#### The records:

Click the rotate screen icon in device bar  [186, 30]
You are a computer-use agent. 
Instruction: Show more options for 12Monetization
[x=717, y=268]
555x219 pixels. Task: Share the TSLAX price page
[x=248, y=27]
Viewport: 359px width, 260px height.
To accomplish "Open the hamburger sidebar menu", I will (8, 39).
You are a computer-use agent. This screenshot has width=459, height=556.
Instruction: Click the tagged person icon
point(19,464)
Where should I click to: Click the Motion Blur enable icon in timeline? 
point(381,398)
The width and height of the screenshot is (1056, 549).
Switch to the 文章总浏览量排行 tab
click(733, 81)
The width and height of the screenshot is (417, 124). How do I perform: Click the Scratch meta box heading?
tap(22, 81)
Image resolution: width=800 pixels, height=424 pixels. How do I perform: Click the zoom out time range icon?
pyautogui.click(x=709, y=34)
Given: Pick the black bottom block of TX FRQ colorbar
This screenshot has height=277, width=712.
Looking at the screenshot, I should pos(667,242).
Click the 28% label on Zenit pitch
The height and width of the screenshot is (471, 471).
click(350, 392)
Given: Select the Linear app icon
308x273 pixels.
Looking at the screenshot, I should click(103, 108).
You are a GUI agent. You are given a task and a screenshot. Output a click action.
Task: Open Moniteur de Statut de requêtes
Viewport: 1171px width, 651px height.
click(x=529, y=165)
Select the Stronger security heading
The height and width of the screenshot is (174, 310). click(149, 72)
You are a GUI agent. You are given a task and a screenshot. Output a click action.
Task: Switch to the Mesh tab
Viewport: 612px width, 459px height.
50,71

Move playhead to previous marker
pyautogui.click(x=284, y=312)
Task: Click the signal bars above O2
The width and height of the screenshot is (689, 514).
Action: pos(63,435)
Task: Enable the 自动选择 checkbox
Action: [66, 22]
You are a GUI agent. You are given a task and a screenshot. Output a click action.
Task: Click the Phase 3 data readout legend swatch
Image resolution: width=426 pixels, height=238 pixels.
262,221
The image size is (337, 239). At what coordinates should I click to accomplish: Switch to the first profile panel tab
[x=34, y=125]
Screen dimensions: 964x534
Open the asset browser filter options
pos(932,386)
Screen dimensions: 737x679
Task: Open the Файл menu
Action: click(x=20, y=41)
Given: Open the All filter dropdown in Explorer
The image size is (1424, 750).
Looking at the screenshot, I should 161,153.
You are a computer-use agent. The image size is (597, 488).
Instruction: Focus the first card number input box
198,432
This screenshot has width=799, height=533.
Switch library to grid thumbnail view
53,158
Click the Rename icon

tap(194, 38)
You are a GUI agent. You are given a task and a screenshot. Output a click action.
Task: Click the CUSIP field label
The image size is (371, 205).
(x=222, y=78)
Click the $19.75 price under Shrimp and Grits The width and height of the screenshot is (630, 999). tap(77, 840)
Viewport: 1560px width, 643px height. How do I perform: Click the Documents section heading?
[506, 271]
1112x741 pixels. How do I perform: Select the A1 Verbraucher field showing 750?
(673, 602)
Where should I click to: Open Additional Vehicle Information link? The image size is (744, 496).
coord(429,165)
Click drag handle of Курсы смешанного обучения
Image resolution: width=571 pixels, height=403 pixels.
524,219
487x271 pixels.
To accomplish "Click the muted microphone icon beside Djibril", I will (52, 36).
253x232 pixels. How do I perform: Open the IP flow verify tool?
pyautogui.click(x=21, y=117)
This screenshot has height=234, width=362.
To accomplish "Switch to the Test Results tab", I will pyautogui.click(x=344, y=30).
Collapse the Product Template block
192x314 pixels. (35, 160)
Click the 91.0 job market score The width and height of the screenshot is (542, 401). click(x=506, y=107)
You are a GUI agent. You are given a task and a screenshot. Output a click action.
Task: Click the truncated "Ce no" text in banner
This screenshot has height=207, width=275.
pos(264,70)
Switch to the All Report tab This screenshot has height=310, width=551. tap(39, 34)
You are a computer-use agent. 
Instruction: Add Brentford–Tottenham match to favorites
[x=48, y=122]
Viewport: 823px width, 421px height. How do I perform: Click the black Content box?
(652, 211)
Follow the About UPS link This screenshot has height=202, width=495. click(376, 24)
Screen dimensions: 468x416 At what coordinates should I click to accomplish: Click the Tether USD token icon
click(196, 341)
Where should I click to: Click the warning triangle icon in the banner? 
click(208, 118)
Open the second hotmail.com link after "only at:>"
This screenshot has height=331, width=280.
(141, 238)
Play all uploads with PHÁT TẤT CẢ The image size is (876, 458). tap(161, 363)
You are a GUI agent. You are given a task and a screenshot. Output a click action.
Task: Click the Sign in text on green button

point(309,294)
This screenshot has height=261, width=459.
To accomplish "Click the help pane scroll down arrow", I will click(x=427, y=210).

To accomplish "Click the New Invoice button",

#### Task to complete:
Wherever the word "label" appears in the data, return the whole line.

#### Solution to this task:
Click the 28% label on Zenit pitch
Task: Click the CUSIP field label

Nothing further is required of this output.